17 O NMR spectroscopy of heterocycles. Steric effects for N ‐oxides

The 17 O chemical shift data for a series of 2‐ and 4‐alkyi‐ and ‐aryl‐substituted pyridine N ‐oxides, as well as those for quinoline N ‐oxide (13), benzo[ f ]quinoline N ‐oxide (14) and benzo [ h ]quinoline N ‐oxide (15) at natural abundance were measured in acctonitrile at 75°C. 2‐Alkyl groups cause a deshielding effect on the N ‐oxide chemical shifts compared with those of the 4‐alkyl isomers. The largest effects are noted for 2‐ tert ‐butylpyridine N ‐oxide (8) and 2,6‐dimethylpyridine N ‐oxide (12). Similarly, the 17 O chemical shift of 15 is deshielded by 18 ppm compared with that of 13 and 14. 17 O chemical shift data were obtained for 2‐and 4‐ tert ‐butylanisoles and compared with those of 8 and 4‐ tert ‐butylpyridine N ‐oxide (9).
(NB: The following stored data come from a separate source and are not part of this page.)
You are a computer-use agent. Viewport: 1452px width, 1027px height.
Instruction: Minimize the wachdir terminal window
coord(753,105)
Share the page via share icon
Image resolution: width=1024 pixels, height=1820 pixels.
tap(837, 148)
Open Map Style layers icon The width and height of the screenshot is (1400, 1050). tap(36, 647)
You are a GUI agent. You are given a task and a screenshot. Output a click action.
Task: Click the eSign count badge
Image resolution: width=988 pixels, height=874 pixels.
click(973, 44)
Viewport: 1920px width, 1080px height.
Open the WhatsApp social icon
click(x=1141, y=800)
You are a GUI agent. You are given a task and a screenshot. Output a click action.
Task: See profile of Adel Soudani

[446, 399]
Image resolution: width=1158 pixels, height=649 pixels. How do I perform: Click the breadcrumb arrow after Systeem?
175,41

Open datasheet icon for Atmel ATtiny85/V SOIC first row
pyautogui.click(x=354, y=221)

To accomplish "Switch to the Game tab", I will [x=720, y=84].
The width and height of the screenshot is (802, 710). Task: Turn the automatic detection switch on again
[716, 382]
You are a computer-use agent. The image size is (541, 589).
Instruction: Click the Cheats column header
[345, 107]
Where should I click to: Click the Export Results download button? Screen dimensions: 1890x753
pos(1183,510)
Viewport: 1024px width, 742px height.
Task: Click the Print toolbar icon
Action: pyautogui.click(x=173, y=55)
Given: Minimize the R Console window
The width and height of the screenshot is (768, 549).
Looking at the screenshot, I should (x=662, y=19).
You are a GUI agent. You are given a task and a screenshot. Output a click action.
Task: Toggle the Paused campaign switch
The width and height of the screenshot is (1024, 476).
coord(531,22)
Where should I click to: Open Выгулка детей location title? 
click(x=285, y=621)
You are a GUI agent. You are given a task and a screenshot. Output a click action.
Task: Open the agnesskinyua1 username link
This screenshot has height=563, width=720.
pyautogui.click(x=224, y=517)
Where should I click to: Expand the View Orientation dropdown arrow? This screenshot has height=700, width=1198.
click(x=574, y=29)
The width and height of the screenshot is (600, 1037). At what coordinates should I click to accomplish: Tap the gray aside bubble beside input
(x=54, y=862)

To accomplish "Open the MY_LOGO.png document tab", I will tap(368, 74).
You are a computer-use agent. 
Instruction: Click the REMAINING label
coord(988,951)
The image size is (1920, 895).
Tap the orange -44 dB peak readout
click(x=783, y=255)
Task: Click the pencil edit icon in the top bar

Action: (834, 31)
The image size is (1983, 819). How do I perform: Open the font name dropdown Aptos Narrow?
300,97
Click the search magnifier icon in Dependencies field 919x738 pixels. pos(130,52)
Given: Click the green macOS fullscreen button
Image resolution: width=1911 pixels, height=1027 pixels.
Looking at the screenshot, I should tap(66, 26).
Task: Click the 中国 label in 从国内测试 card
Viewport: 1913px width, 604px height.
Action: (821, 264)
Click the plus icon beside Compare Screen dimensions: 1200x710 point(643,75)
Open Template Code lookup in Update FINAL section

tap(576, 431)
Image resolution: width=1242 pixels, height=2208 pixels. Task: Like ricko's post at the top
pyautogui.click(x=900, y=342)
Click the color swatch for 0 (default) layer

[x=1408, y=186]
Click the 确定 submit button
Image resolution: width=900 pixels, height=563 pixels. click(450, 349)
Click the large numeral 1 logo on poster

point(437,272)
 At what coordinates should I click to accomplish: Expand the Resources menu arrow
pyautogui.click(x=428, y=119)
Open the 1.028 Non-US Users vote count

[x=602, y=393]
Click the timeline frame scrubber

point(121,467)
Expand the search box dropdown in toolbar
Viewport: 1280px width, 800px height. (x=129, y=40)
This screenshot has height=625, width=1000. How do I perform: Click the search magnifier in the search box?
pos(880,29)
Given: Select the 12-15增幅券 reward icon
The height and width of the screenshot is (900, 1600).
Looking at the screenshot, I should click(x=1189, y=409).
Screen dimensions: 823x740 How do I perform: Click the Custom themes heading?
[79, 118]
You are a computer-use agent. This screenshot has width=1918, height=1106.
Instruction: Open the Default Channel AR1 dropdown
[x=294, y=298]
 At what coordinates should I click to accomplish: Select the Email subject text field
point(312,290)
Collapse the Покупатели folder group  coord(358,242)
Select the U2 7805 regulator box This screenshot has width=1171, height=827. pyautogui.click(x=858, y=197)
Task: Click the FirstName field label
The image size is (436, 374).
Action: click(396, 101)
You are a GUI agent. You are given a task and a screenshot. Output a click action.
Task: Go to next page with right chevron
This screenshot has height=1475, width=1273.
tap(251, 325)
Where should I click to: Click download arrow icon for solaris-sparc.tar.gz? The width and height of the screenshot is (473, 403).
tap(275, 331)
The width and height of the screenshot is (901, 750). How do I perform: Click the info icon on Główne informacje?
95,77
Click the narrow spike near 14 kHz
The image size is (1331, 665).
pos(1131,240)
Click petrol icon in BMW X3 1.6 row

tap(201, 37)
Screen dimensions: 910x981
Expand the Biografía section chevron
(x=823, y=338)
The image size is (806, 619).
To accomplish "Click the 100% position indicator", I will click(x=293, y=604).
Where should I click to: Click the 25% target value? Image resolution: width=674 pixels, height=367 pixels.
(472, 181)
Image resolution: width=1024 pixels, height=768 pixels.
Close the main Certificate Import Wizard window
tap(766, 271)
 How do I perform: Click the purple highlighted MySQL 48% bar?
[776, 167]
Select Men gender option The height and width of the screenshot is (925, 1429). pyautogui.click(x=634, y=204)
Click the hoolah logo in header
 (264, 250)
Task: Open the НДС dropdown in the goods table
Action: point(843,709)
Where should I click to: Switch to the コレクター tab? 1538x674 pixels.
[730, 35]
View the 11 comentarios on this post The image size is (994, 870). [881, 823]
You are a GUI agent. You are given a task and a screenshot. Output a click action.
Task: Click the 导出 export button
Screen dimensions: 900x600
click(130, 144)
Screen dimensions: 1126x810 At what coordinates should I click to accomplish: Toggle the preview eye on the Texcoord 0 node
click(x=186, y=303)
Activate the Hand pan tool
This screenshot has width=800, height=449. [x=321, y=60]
The sensitivity of the N ‐oxide 17 O chemical shifts was substantially greater than that for the anisoles, an effect that was also observed in an analysis of the 13 CNMR data of the tert ‐butyl groups of 8 and 9. Steric inhibition of resonance is noted for 3‐methyl‐4‐nitropyridine N ‐oxide; the N ‐oxide 17 O signal was shielded and the NO 2 17 O signal was deshielded relative to those for 4‐nitropyridine N ‐oxide.